Render the records below, from the line holding "Given: Expand the 集運服務 navigation menu" through the line holding "Action: coord(179,99)", inclusive, as a two-column CSV with the headers request and answer. Give one row per record, put each field in quotes with line breaks turned into spaces, and leave the pictures out.
:::
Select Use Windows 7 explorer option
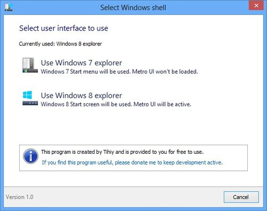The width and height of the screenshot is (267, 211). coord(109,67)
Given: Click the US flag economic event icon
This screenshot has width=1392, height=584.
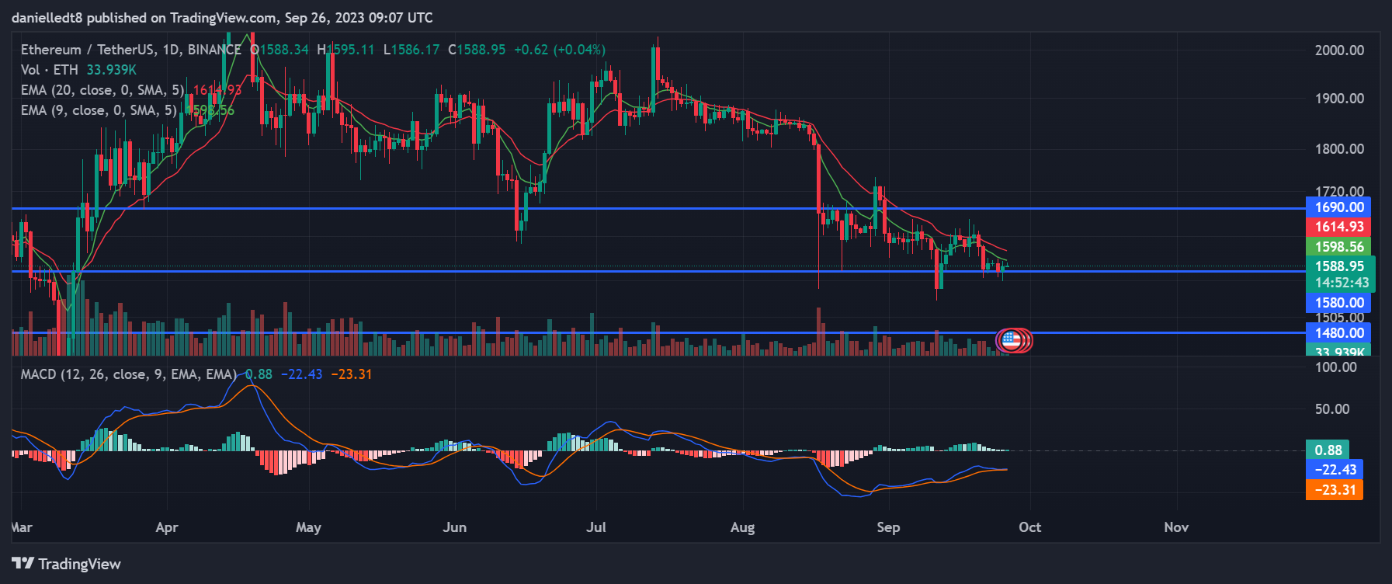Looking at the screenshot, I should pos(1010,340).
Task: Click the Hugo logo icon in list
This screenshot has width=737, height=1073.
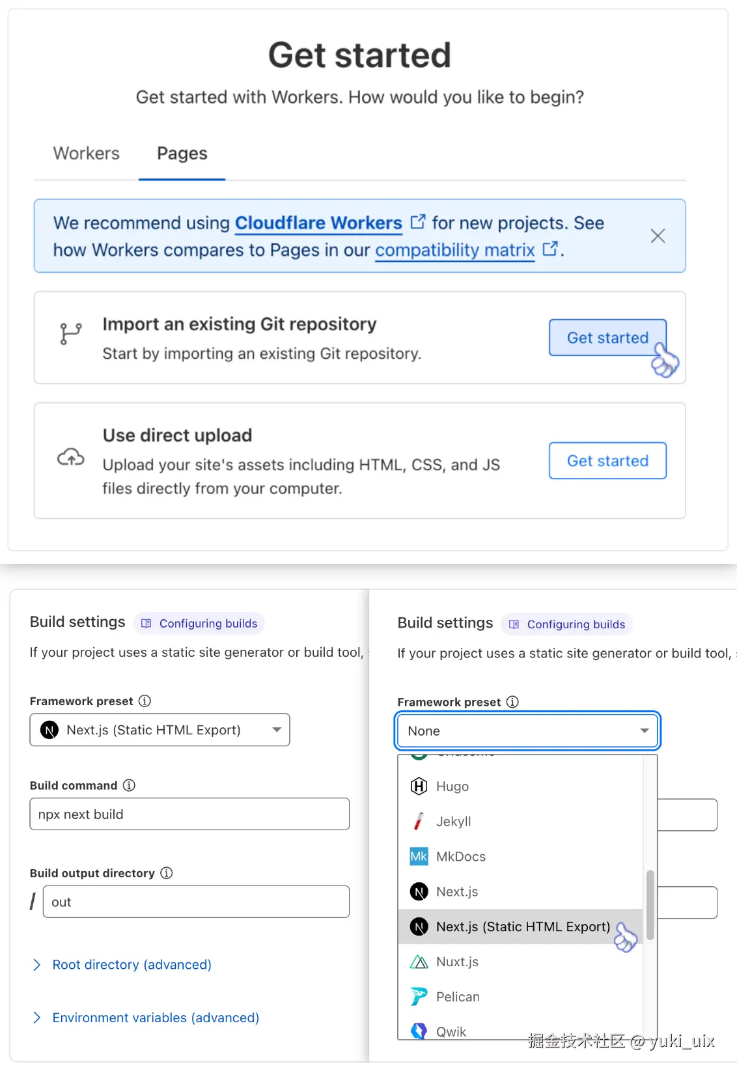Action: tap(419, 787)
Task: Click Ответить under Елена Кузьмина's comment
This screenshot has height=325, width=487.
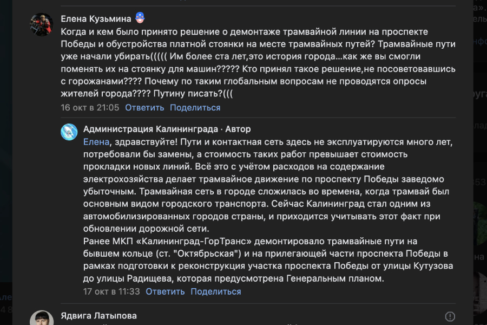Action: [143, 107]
:::
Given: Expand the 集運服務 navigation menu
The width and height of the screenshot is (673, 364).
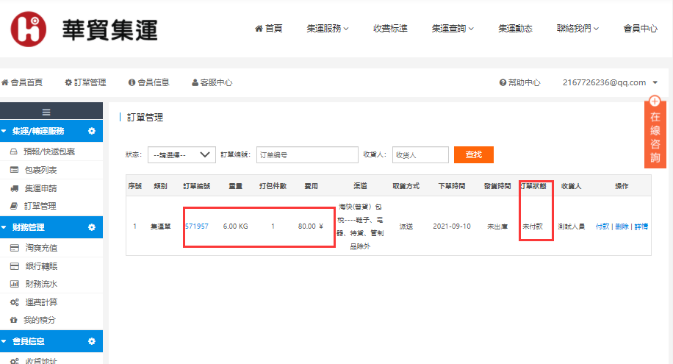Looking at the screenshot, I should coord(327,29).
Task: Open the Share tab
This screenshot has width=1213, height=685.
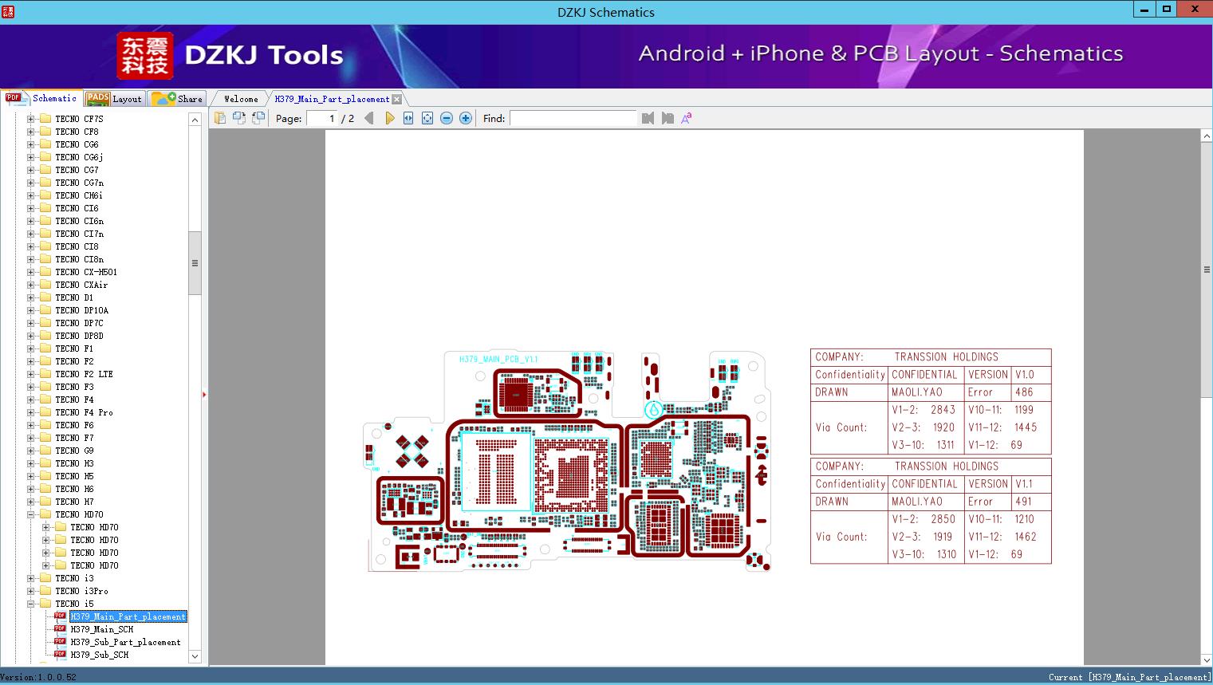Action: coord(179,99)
:::
THE COMPLETED TASK =
request,answer
"Given: Expand the 集運服務 navigation menu The width and height of the screenshot is (673, 364).","Looking at the screenshot, I should coord(327,29)."
"Task: Open the Share tab This screenshot has width=1213, height=685.","Action: coord(179,99)"